How Fucoidan Stops Lung Cancer Cell Migration

Fucoidan, a sulfated polysaccharide predominantly found in various species of brown seaweed, has gained significant attention in cancer research due to its anti-tumor activities. Among its various anti-cancer properties, the ability to inhibit the migration of cancer cells, including lung cancer cells, is particularly noteworthy. This property is critical because the migration of cancer cells is a key step in the process of metastasis, where cancer spreads from its original site to other parts of the body. Here’s how fucoidan can inhibit lung cancer cell migration:

1. Inhibition of Matrix Metalloproteinases (MMPs)

Fucoidan has been shown to inhibit the activity of matrix metalloproteinases (MMPs), which are enzymes that degrade components of the extracellular matrix (ECM). The ECM provides structural support to tissues, and its degradation by MMPs is a crucial step in cancer cell migration and invasion. By inhibiting MMPs, fucoidan can prevent the breakdown of the ECM, thereby impeding the ability of cancer cells to migrate and invade new tissues.

2. Modulation of the FAK/PI3K/Akt Signaling Pathway

Focal adhesion kinase (FAK) and the phosphoinositide 3-kinase/protein kinase B (PI3K/Akt) signaling pathway play significant roles in cell migration and survival. Fucoidan has been reported to downregulate the activation of FAK and the subsequent PI3K/Akt signaling pathway. This modulation can lead to reduced migration and invasion capabilities of lung cancer cells, as well as decreased survival and proliferation of these cells.

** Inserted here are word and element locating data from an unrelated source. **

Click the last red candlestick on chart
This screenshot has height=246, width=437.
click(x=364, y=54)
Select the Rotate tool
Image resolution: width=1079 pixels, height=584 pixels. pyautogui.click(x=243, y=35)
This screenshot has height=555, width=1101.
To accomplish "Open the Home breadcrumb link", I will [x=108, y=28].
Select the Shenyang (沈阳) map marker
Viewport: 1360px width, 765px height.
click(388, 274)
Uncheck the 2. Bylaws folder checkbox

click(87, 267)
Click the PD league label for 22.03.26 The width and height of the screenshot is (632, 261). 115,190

3. Regulation of EMT Markers

Epithelial-mesenchymal transition (EMT) is a biological process that allows epithelial cells, which are normally stationary, to acquire mesenchymal, or fibroblast-like properties, enabling them to migrate and invade. Fucoidan has been observed to regulate the expression of EMT markers, such as E-cadherin (upregulation) and N-cadherin (downregulation), promoting the maintenance of the epithelial phenotype and reducing the migratory and invasive capacities of cancer cells.

4. Suppression of Inflammatory Cytokines

Chronic inflammation is closely linked to cancer progression, including the enhancement of cancer cell migration and invasion. Fucoidan can suppress the production of pro-inflammatory cytokines that are involved in cancer progression, thereby indirectly inhibiting the migration of lung cancer cells.

Research Evidence and Clinical Implications

The anti-migration effects of fucoidan on lung cancer cells have been demonstrated in various in vitro (test tube) studies and some in vivo (animal) models. These findings suggest that fucoidan could potentially be used as a therapeutic agent to prevent or reduce the metastasis of lung cancer. However, clinical trials in humans are necessary to confirm these effects and to determine the safety, efficacy, and optimal dosages of fucoidan for therapeutic use in lung cancer patients.


Fucoidan’s ability to inhibit lung cancer cell migration highlights its potential as an adjunctive therapy in the treatment of lung cancer, particularly for preventing metastasis. However, its use in clinical settings requires further validation through comprehensive clinical research. As with any supplement, patients should consult with their healthcare provider before using fucoidan, especially those undergoing cancer treatment, to ensure its safety and appropriateness for their specific condition.